I agree with Esposito’s wonderment at the end of his reviews as to what exactly is the purpose of prisons?  Corrupt officials like Symington, who take money from purveyors of poison, get off but people like Lamberton can be “interred in a mental ward indefinitely” if the state so chooses.  Esposito points about that before stealing two presidential elections, George W. Bush “executed more prisoners than any other.”  Bill Clinton, while campaigning to become president in 1992 went back to Arkansas to execute a mentally retarded man.  A country that “does not torture,urinates on copies of the Koran,  and allows the disturbing things that took place at Abu Ghraib to happen.
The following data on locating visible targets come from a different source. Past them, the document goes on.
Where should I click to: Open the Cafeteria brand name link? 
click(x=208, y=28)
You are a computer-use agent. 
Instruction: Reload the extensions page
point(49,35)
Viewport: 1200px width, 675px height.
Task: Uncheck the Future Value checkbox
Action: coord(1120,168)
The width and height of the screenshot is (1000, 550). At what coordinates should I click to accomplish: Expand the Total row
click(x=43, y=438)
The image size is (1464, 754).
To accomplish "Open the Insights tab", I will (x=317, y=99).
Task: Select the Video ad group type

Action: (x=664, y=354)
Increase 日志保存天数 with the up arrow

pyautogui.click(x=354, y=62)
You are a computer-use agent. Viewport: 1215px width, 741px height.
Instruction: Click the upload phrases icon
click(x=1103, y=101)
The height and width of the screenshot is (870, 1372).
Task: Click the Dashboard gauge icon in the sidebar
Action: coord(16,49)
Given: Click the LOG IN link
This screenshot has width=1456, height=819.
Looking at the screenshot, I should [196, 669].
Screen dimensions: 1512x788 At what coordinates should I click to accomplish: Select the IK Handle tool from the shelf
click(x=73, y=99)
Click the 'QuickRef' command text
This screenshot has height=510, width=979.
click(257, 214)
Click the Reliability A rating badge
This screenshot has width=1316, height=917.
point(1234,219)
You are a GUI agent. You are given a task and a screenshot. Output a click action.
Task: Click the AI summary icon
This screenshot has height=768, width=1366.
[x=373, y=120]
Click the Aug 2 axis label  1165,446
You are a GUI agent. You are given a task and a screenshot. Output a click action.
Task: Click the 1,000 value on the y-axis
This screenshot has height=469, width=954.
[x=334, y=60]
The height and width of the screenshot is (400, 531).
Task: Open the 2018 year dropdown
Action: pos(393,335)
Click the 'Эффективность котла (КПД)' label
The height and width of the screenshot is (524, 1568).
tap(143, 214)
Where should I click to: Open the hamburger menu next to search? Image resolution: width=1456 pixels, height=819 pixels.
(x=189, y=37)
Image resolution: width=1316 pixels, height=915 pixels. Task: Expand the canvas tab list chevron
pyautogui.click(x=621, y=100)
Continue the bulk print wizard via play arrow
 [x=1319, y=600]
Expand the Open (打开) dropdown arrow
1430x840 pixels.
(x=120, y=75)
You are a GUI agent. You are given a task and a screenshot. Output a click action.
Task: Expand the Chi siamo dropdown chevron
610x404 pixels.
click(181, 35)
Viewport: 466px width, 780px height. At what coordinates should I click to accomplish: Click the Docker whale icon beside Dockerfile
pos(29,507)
I think I am going to look into both of these books sometime down the line.  I don’t have any answers to how the prison system can be fixed, or any perfect answers for what should be done with sex offenders, but I do believe in rehabilitation and second chances.  Shame, sticking someone in a mental home, or capital punishment doesn’t seem to be working.  I am very concerned with how a prisoner will come out of prison at the end of their stay.  Will they be a productive member of society?  Will society assist them and allow them to be even?  Or will they end up committing the same, or similar, crimes?  To conclude, I agree with Esposito’s final statement:

Lamberton notes that 95 percent of all people currently incarcerated in Arizona will be getting out over the next decade. They will be members of communities. They will be people’s neighbors. What do we want them to have learned while they were in prison? Would we prefer that they return to society with a chance of flourishing in it or preordained to be outcasts?